Je viens de finir un livre dans lequel l’auteur dit : « nous devons faire fonctionner notre cerveau, et hésiter longuement lorsqu’un interlocuteur utilise son titre comme principal argument. » L’auteur parlait de médecine puisqu’il est médecin, mais cela vaut pour tous les domaines bien entendu et de plus en plus en ces temps de pandémie, puisqu’on nous assène des « je sais parce que je suis ministre de ci ou de ça, président de ci ou de ça, directeur de ci ou de ça, expert de ci ou de ça » etc., et non pas des « je sais parce que les faits sont ceux-ci, les hypothèses sont celles-ci, sont vérifiées par ces expériences, infirmées par d’autres, les conclusions sont issues de raisonnements qui sont ceux-ci appuyées par des faits et des connaissances avérées et solides qui sont telles et telles ». Ce qui compte pour convaincre ce sont les explications et le raisonnement de la personne et non pas son ou ses seuls titres, trop souvent la seule chose que cette personne met en avant pour convaincre ! Et on nous en a servi des titres, en veux-tu en voilà qui nous ont éructé des bêtises grosses comme des maisons —cela se voyait au moment même où ils les prononçaient, sans besoin d’être expert de ci ou de ça justement… Arrogance toujours, arrogance du titre qui est bien dévoyé de nos jours (d’autant plus que dans ce monde où tout s’achète tout se vend, un titre ça s’achète aussi, non ? nous en sommes là).
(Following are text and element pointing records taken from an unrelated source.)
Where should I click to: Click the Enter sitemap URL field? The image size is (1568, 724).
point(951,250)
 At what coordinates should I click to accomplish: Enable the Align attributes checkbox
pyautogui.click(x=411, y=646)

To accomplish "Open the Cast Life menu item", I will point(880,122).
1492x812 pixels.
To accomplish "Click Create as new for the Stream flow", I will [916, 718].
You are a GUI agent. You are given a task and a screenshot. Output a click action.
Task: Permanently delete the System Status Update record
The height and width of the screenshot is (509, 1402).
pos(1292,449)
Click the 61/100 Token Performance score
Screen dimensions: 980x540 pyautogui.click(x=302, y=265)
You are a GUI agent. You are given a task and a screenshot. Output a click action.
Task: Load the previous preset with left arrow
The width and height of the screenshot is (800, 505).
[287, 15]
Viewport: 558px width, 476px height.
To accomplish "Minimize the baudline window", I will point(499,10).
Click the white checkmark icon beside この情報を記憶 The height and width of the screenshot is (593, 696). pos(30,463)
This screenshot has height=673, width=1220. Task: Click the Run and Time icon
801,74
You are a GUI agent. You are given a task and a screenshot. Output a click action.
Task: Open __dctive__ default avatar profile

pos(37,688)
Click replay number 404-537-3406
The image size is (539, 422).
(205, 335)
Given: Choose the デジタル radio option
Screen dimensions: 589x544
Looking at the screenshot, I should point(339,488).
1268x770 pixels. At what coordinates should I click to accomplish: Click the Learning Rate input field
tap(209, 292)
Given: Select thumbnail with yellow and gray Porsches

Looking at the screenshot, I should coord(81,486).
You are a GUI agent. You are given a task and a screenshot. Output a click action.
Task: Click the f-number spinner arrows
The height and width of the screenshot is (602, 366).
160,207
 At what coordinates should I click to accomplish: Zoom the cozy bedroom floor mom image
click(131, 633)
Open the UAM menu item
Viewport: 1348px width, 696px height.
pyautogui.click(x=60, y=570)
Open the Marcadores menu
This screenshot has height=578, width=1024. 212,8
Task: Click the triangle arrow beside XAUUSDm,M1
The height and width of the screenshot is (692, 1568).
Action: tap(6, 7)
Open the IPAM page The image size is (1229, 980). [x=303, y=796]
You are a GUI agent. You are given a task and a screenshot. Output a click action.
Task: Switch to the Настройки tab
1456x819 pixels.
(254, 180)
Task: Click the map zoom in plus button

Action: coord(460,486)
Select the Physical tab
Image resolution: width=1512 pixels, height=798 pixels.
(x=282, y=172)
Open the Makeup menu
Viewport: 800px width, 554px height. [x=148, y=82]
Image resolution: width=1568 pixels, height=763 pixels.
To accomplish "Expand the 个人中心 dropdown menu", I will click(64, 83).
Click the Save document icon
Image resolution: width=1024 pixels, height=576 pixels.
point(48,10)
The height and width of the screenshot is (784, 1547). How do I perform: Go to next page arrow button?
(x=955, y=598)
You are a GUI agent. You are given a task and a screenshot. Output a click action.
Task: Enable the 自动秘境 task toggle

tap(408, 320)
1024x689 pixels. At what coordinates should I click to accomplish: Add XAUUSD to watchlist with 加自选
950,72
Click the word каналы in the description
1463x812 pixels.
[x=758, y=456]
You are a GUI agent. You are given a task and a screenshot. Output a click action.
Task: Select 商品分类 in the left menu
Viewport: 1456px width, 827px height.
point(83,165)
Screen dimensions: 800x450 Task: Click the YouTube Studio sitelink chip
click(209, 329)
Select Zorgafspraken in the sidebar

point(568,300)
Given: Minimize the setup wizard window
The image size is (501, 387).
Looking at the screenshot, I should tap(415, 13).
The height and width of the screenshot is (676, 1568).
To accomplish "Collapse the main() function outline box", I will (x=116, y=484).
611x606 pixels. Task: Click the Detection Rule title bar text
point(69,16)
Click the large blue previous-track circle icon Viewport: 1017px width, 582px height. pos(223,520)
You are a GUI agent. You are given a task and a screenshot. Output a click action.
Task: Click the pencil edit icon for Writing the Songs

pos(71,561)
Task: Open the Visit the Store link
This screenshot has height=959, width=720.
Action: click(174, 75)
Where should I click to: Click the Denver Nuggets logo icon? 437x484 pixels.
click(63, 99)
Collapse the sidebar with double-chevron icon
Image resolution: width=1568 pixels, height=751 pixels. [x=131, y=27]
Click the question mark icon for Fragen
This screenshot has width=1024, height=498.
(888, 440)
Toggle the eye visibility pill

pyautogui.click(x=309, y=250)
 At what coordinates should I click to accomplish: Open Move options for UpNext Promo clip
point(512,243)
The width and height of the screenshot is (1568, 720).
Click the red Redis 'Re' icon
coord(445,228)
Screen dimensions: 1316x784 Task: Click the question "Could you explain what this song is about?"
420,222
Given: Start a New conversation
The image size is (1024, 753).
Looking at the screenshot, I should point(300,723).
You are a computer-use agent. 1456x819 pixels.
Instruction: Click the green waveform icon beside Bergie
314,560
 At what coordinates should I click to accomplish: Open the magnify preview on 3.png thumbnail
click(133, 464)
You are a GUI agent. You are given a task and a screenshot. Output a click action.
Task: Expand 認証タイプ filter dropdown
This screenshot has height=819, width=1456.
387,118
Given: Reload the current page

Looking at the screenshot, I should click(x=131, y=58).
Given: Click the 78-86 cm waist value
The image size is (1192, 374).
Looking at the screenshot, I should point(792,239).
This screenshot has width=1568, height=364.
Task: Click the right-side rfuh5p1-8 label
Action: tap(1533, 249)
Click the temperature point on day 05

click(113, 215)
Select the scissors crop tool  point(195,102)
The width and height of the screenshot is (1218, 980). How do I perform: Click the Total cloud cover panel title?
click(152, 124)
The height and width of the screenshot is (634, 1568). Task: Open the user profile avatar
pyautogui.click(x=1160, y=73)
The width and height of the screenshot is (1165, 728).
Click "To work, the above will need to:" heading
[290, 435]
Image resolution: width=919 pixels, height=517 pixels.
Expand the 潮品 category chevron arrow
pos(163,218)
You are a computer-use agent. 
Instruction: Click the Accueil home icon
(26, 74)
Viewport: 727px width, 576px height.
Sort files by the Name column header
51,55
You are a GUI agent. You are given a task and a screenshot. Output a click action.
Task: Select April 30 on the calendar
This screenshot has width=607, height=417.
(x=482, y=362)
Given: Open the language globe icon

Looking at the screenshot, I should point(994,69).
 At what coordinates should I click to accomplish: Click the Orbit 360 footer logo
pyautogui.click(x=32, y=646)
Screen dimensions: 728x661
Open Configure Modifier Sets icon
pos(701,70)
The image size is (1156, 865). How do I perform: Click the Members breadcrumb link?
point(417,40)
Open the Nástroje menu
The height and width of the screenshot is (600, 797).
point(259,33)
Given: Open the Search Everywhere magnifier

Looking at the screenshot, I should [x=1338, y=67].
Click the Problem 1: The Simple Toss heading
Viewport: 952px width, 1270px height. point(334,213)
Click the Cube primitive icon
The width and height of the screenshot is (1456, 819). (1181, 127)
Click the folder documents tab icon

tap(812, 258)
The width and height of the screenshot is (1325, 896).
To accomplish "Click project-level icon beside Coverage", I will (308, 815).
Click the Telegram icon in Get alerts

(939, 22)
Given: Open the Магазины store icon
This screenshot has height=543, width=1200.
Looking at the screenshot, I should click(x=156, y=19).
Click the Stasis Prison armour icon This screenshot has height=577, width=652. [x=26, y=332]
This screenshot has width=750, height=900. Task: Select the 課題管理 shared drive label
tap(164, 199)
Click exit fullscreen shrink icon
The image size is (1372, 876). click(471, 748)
Puisqu’on est en guerre — opinion

Puisqu’on est en guerre, comme on nous l’a martelé tant et plus depuis le début de cette « crise sanitaire » (euphémisme), pourquoi le gouvernement français n’a-t-il pas réquisitionné les laboratoires Sanofi et ses sites de production (au nom de l’effort de guerre, je suis certaine que nous avons des lois d’exception pour ça, il doit y avoir un dispositif de réquisition pour situation d’urgence ou de guerre, tous les pays en ont) pour produire les vaccins de ses concurrents ? Ce ne serait pas pour toujours cette réquisition mais seulement pour le temps de produire les doses nécessaires à vacciner tout le monde. C’est typiquement ce qu’on appelait dans le temps l’effort de guerre.

Tout d’abord Sanofi n’a non seulement pas été réquisitionné pour produire les doses de ses concurrents, à ce que j’ai lu, mais a simplement reçu des appels du pied du triumvirat qui gouverne la France en ce moment. Mais encore, Sanofi avait fini par daigner  répondre (après plusieurs de ces appels du pied) qu’il y réfléchirait. Il y réfléchirait, vraiment ?

Ensuite cette semaine Sanofi a accepté… de mettre une (une seule, vraiment ? ) de ses usines de production (je vais être mauvaise langue : pour pouvoir mettre des usines de production en France et en Europe à disposition encore faut-il toujours en avoir… et ne pas avoir délocalisé à l’autre bout du monde — sarcasme). Donc une seule. Mais pas avant l’été 2021 ! Vraiment ?

De qui se moque-t-on là, vraiment ? De qui ?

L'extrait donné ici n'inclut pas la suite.